Ausgangssituation:
Töchterchen, 8 Monate, schläft im eigenen Bett im eigenen Zimmer. Problemlos. Sie wird zum Bettgehen, 1-2 Mal nachts und morgens gestillt. In den Morgenstunden gegen 5 Uhr wird sie meist wach, ich hole sie in mein Bett, sie stillt im Liegen neben mir und dämmert wieder weg. Wir kuscheln und schlafen, bis wir gegen 6 Uhr aufstehen. Dieses morgendliche Kuscheln braucht sie, fordert sie, bekommt sie und wir genießen es sehr.
Problem:
Seit etwa 2 Wochen hat sie einen Tick entwickelt. In Situationen, in welchen sie sich beruhigt (also leider Stillen, Einschlafen, Kuscheln) zwickt sie mich. Sie tastet mit Daumen und Zeigefinger nach besonders weichen Hautstellen (natürlich Brust, Hals, Unterseite des Oberarms) und kneift die Haut zusammen. Immer wieder. Ja, es tut weh!
Versuche, das zu unterbinden, scheitern in den meisten Fällen:
- Haut bedecken: Sie tastet gezielt nach Haut. Spätestens beim Hals, neben der gerade gestillten Brustwarze und an den Armen wird sie fündig. Stoff interessiert sie nicht.
- Ablenken: Stillkette war genau 2 Stilldurchgänge interessant. Jetzt nicht mehr.
- Festhalten: Sie wehrt sich und wird wacher davon.
- Ausnahme: Wenn sie beim Stillen schon sehr müde ist, akzeptiert sie als Ablenkung meine Finger.
Auswirkungen:
Ich bin beim Stillen zunehmend gestresst und merke, dass sie den MSR erstspät auslösen kann. Aber vor allem zerstört es das morgendliche kuscheln! Ganz ehrlich, ich bin hart im Nehmen, aber ich werde immer unruhiger und wütender, wenn ich dabei ständig gezwickt werde! Sie folglich auch!

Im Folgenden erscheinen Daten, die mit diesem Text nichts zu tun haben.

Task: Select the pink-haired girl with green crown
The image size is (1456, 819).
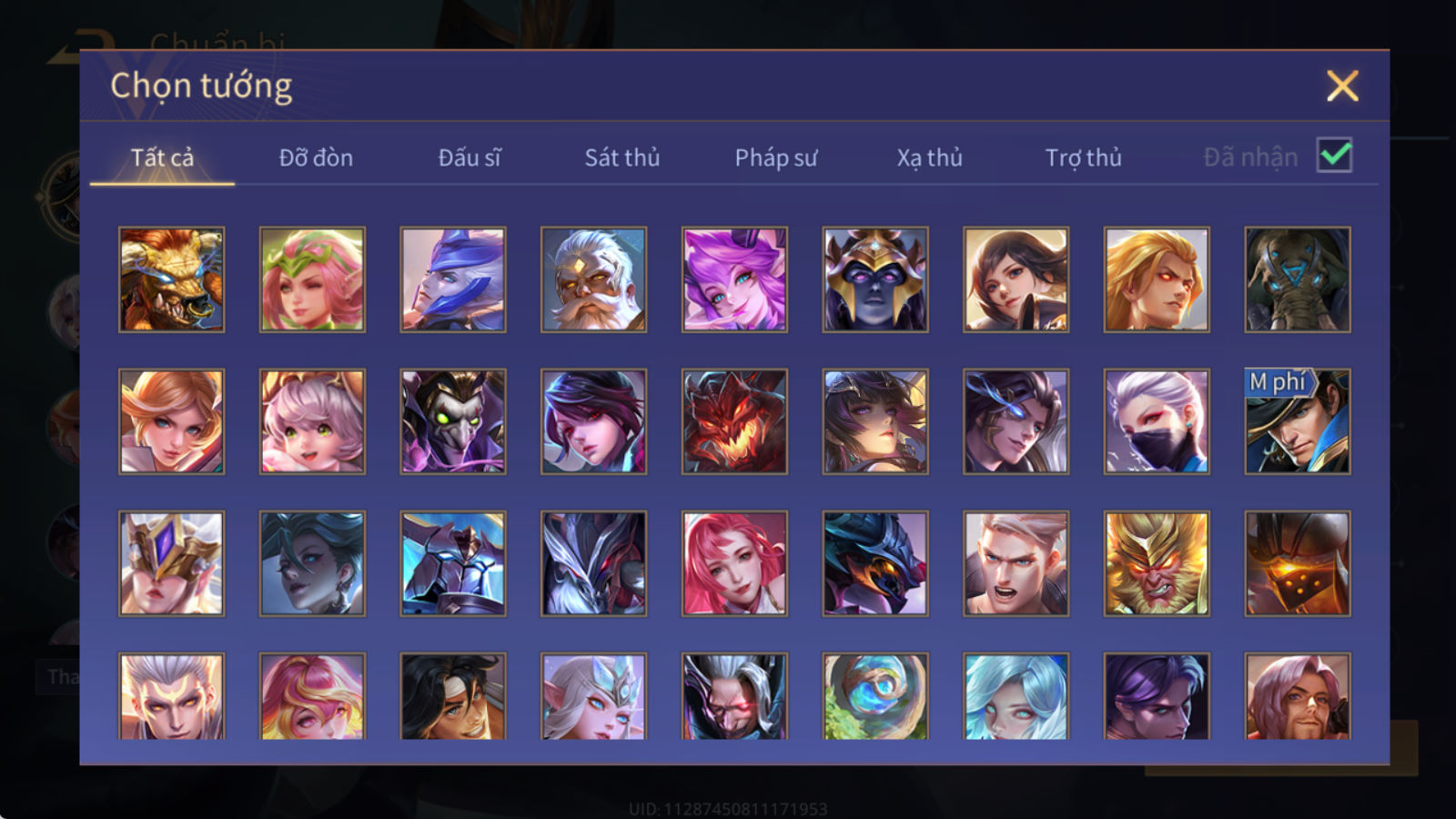Action: click(x=312, y=279)
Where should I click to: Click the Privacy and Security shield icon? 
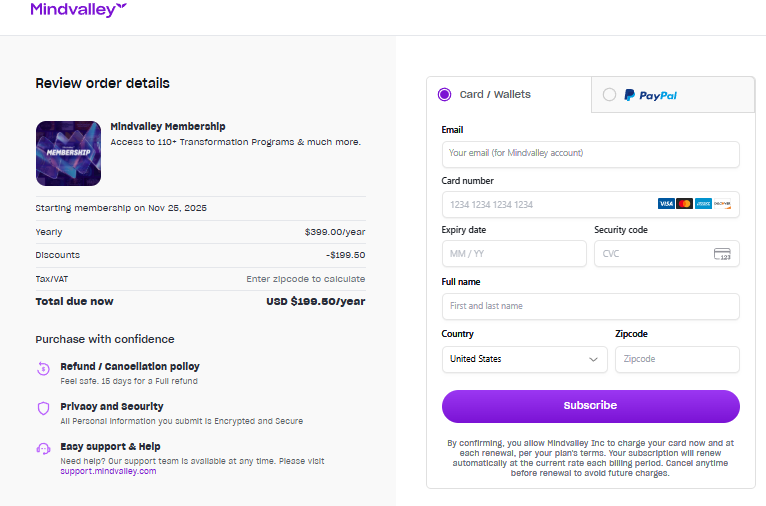[x=43, y=408]
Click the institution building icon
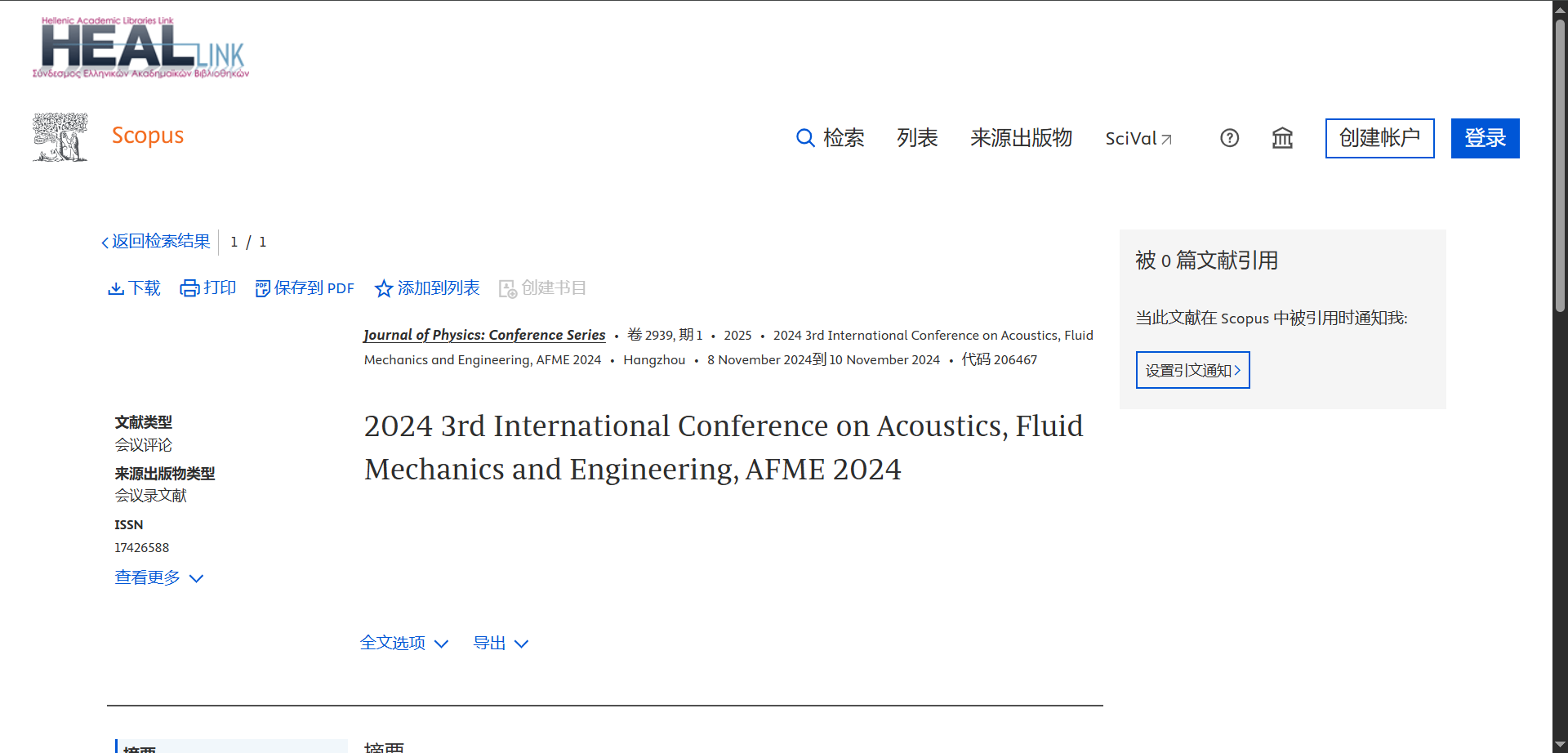This screenshot has height=753, width=1568. [x=1282, y=138]
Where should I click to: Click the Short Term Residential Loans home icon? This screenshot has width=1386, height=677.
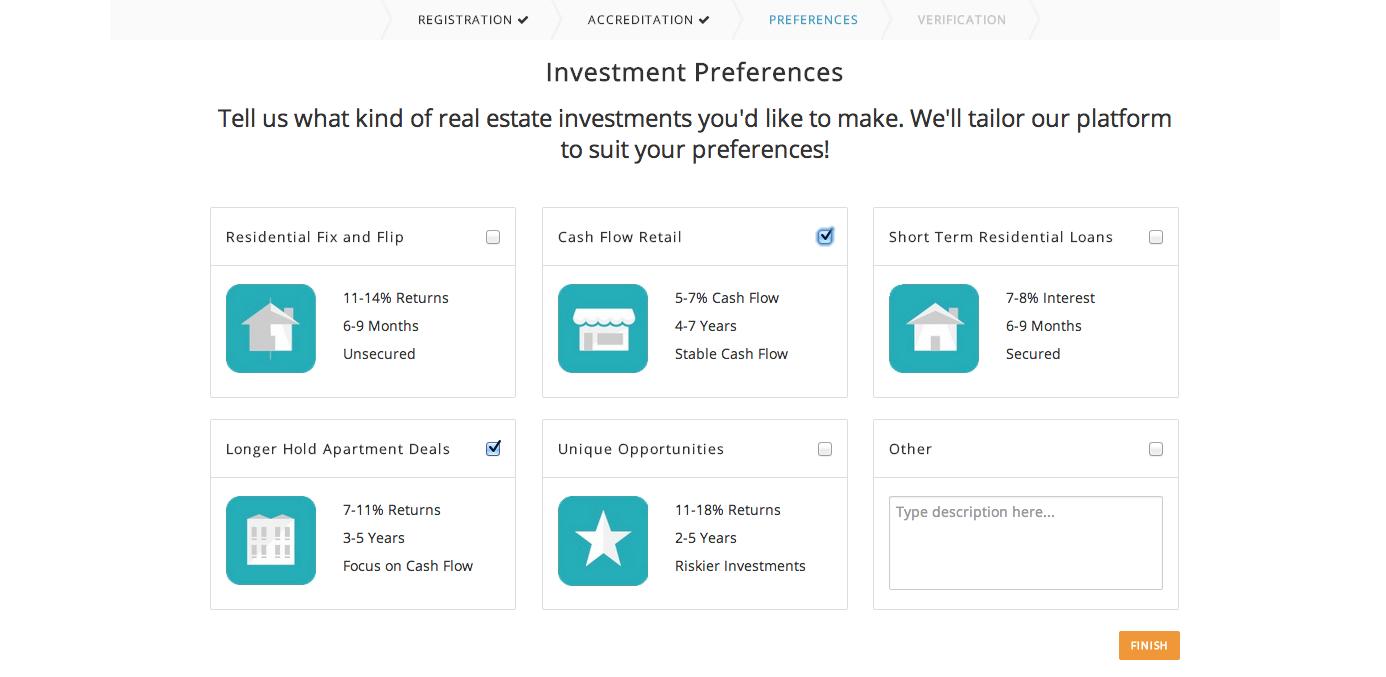click(934, 328)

Nun bekommt sie zurzeit auch Zähne, was bestimmt zu ihrem Tick beiträgt. Sie ist generell unruhiger, auch nachts. Heute musste ich sie schon um halb 4 zu uns ins Bett holen, weil sie nicht mehr bei sich bleiben wollte. Leider bedeutet das für mich, mich ab halb 4 nachts zwicken zu lassen… Unruhe, Wut, ein „hilfreicher“ Kommentar meines Mannes, der sich danach einfach auf die andere Seite drehen konnte…
Was ich mir wünsche:
Vielleicht hilft schon Zuspruch. Ich hätte gerne auch die Aussicht, dass es irgendwann wieder leichter wird und sich nicht manifestiert? Prima wären natürlich Tipps. Vorschlag meines Mannes: Ihr Fäustlinge ohne Daumen anzuziehen. Ach, und in der Nacht, nach einer halben Stunde unruhigem Einschlafzwicken: „Gib ihr doch endlich was zu Trinken“.